6.Sperm DNA damage detection
Sperm DNA integrity test is a new indicator to respond to male fertility and one of the common important reasons affecting male fertility, which is influenced by multiple factors such as genetics, environment and lifestyle habits, and is closely related to male infertility and recurrent miscarriage of spouse. It has been shown that sperm DNA breakage index (DFI) is higher in infertile men with abnormal semen parameters (oligospermia, weak sperm, etc.) than in men with normal fertility, and DFI is also increased in idiopathic infertility patients with normal semen parameters; when DFI ≥ 30%, the chance of natural pregnancy is lower; in assisted reproduction techniques, sperm DNA damage is also one of the important factors affecting its outcome. Therefore, DFI is clinically important for the assessment of male fertility and the selection of assisted reproductive technologies.

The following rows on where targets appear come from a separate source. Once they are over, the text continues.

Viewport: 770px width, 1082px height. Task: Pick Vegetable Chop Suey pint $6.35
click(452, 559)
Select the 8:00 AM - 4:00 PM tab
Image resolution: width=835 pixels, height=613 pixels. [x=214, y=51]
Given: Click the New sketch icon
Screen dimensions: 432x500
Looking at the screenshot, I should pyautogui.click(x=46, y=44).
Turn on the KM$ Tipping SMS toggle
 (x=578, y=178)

DFI (DNA fragmentation index)
≤15%: good sperm nuclear DNA integrity;
＞15%, <25%: moderate sperm nuclear DNA integrity;
≥25%: poor sperm nuclear DNA integrity.
HDS (HighDNAStainability): represents immature sperm in semen, normal value <15%, usually combined with DFI assessment to increase the accuracy of fertility assessment.

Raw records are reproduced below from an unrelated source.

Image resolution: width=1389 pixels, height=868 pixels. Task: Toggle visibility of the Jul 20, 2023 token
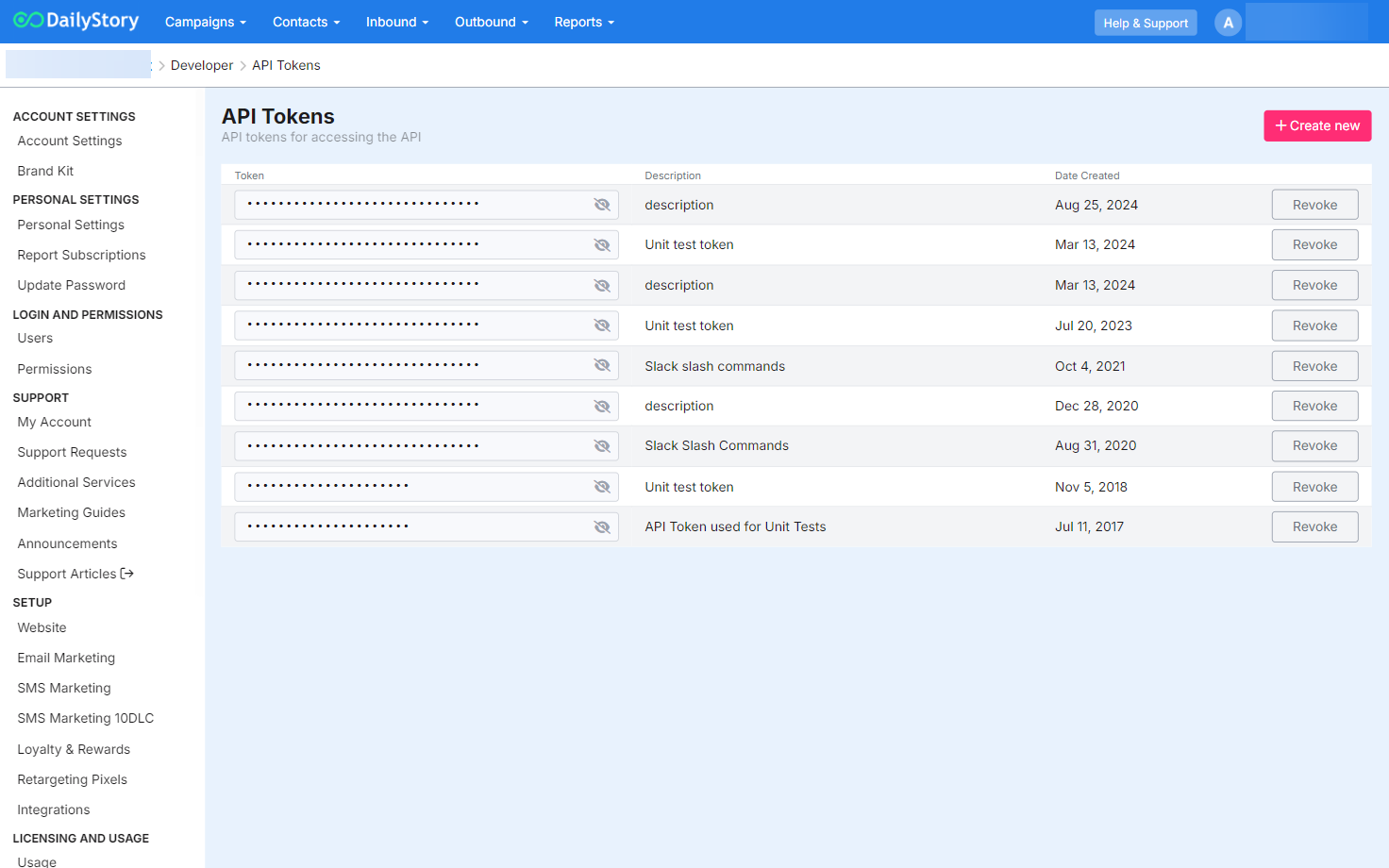[x=602, y=326]
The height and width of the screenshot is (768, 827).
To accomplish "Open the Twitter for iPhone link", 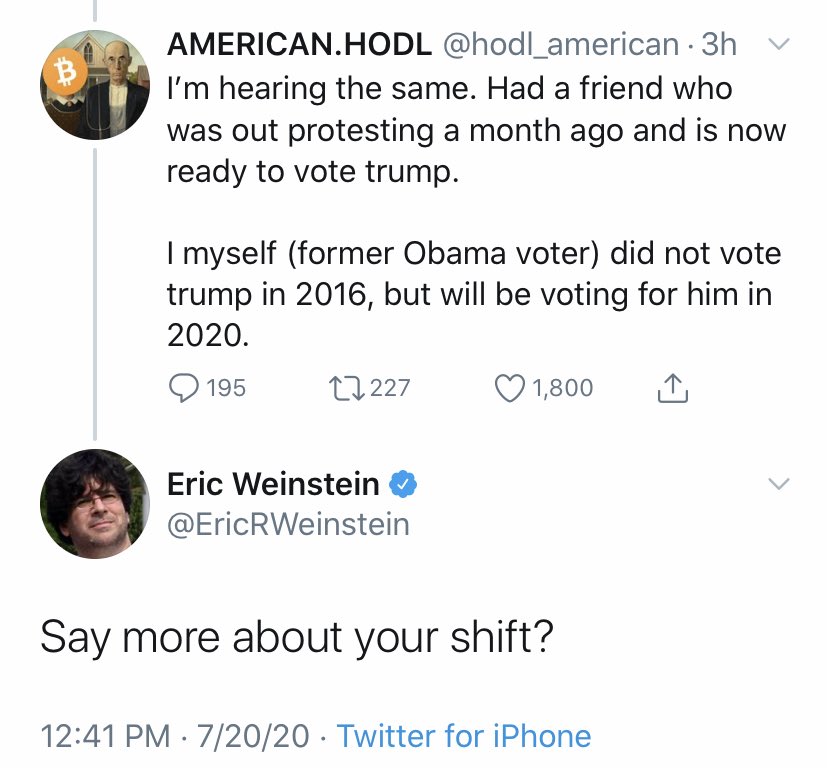I will pos(464,737).
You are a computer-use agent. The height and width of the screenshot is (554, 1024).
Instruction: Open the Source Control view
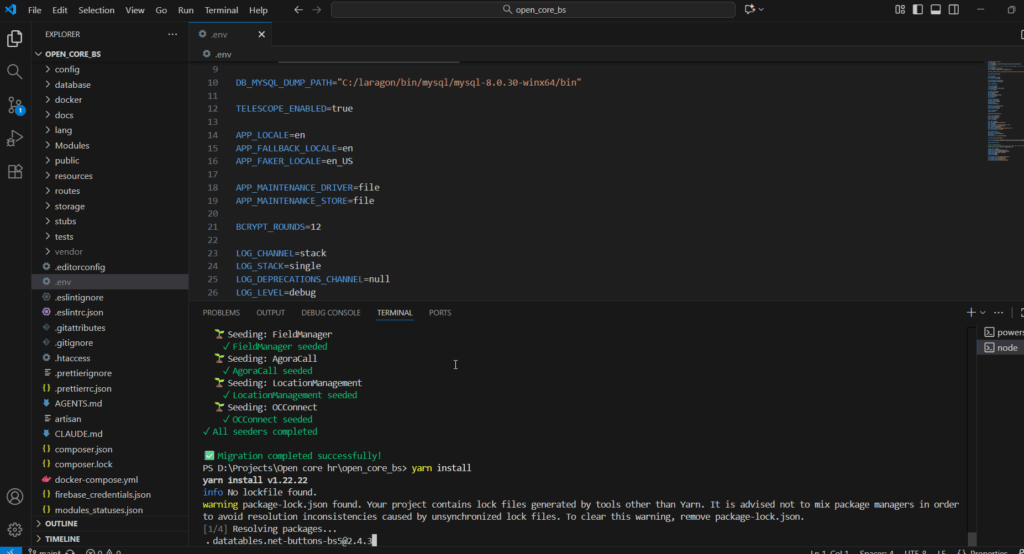click(15, 105)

7.Seminal Plasma 8-Hydroxydeoxyguanosine Assay
8-hydroxy-2-deoxyguanosine (8-OHdG) is a DNA damage marker that can be used to determine the extent of oxidative damage to sperm DNA by reactive oxygen species and the cause of abnormal sperm formation.
Studies have shown that when 8-OHdG is elevated in sperm DNA, the head malformation rate increases significantly. The 8-OHdG in sperm DNA was negatively correlated with the normal sperm rate. The results suggested that there was a correlation between 8-OHdG in sperm DNA and semen quality, indicating that the decrease in semen quality was related to the damage of sperm DNA, and endogenous and exogenous reactive oxygen species were one of the possible causes.
8.Seminal plasma free miRNA detection
Seminal plasma-free RNA is an extracellular RNA found in seminal plasma and originates from both testes, epididymis, seminal vesicles and prostate. It is clinically important as a non-invasive method for classifying azoospermia and predicting spermatogenesis.